#### EXTRACTED MATERIAL

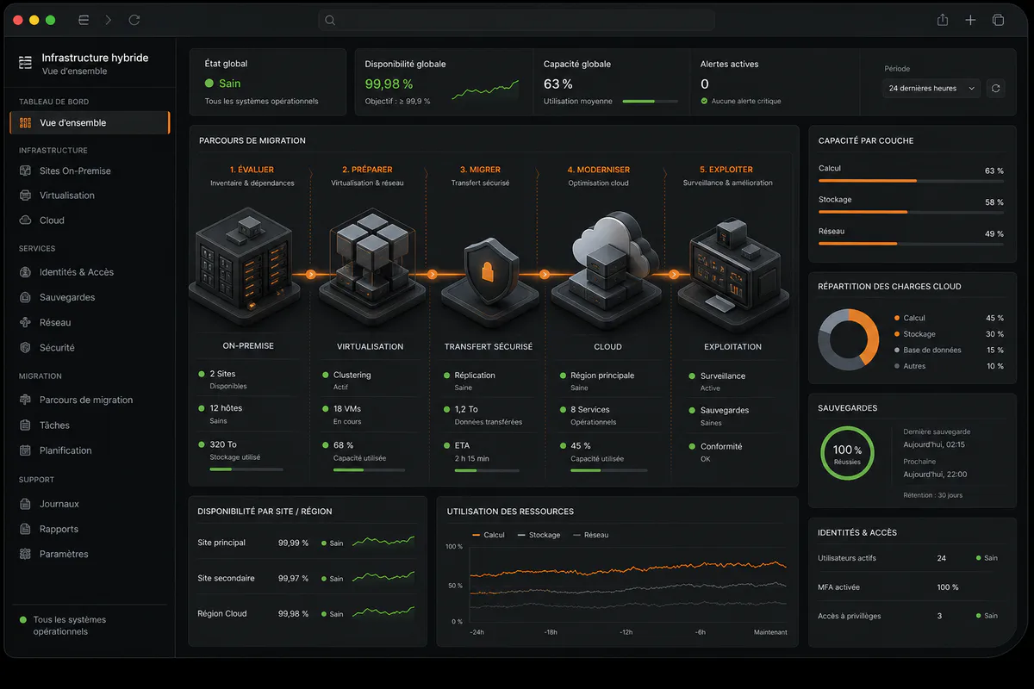Open the 24 dernières heures period dropdown

931,88
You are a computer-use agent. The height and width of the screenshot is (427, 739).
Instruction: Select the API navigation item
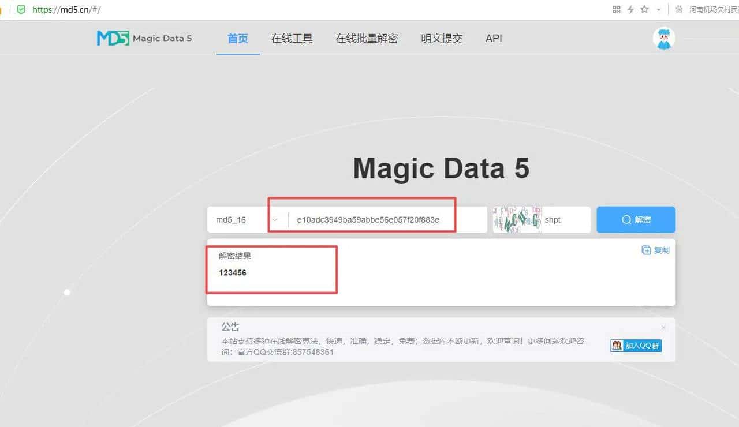click(494, 38)
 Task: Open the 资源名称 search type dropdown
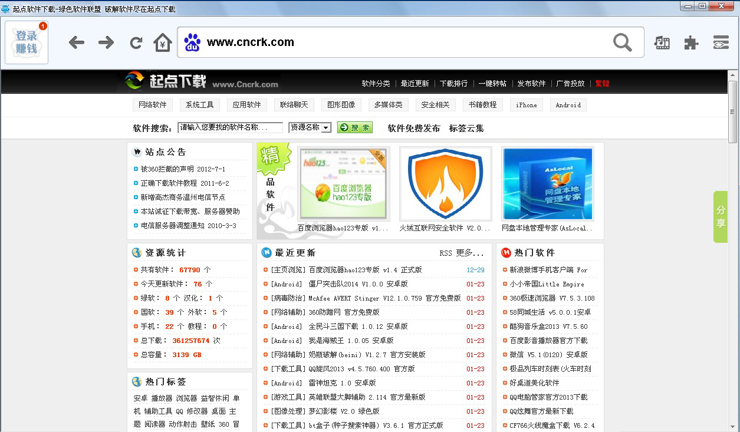tap(310, 127)
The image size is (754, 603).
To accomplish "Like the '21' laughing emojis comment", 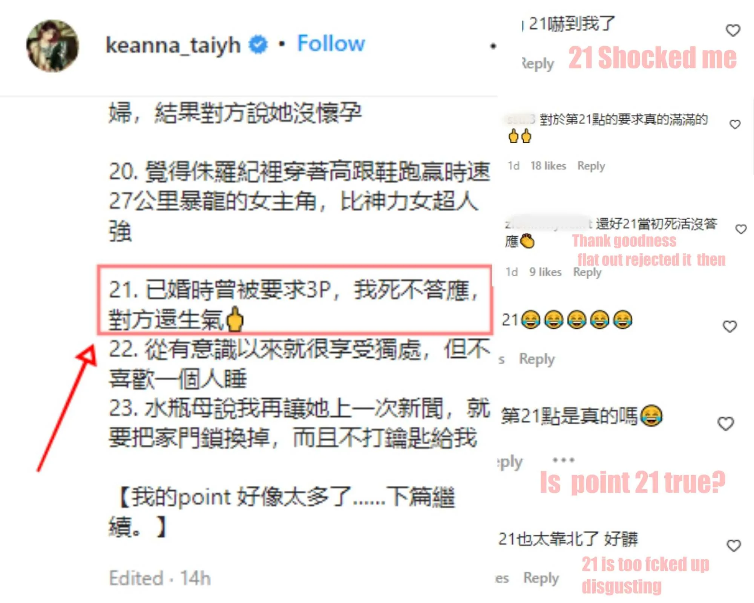I will tap(729, 326).
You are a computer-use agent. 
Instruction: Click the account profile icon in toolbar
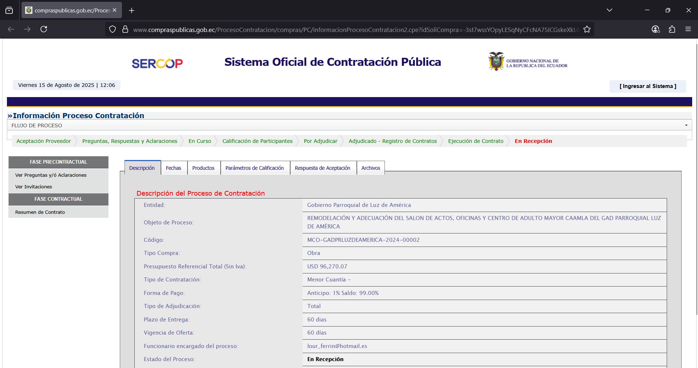coord(655,29)
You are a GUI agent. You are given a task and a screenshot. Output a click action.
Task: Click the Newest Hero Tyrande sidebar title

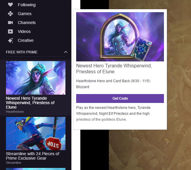[30, 103]
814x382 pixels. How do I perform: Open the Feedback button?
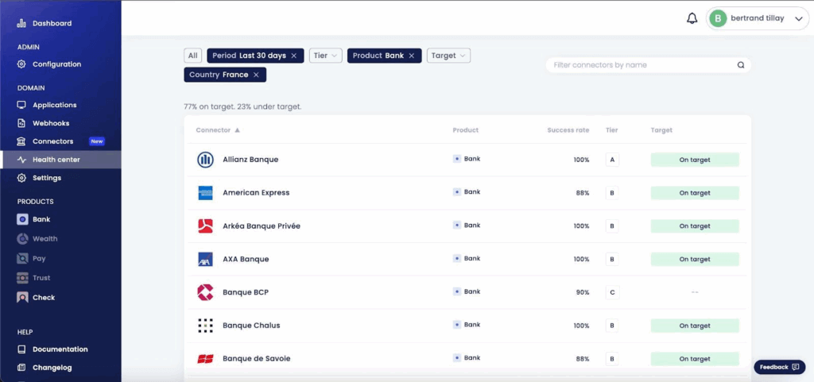[779, 367]
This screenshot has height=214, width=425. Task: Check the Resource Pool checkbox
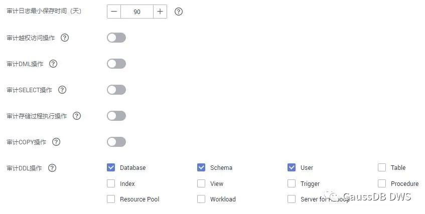pos(111,199)
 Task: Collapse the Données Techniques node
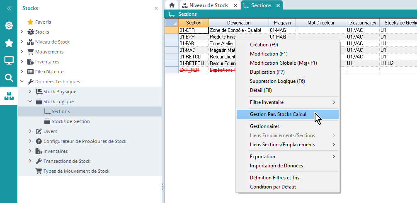point(22,82)
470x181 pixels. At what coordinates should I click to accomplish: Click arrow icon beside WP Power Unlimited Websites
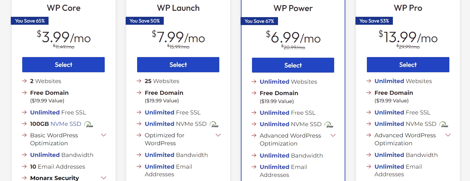pyautogui.click(x=254, y=82)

########

Work out how many lines of the data hold the string "computer". Reply with that number alone.

2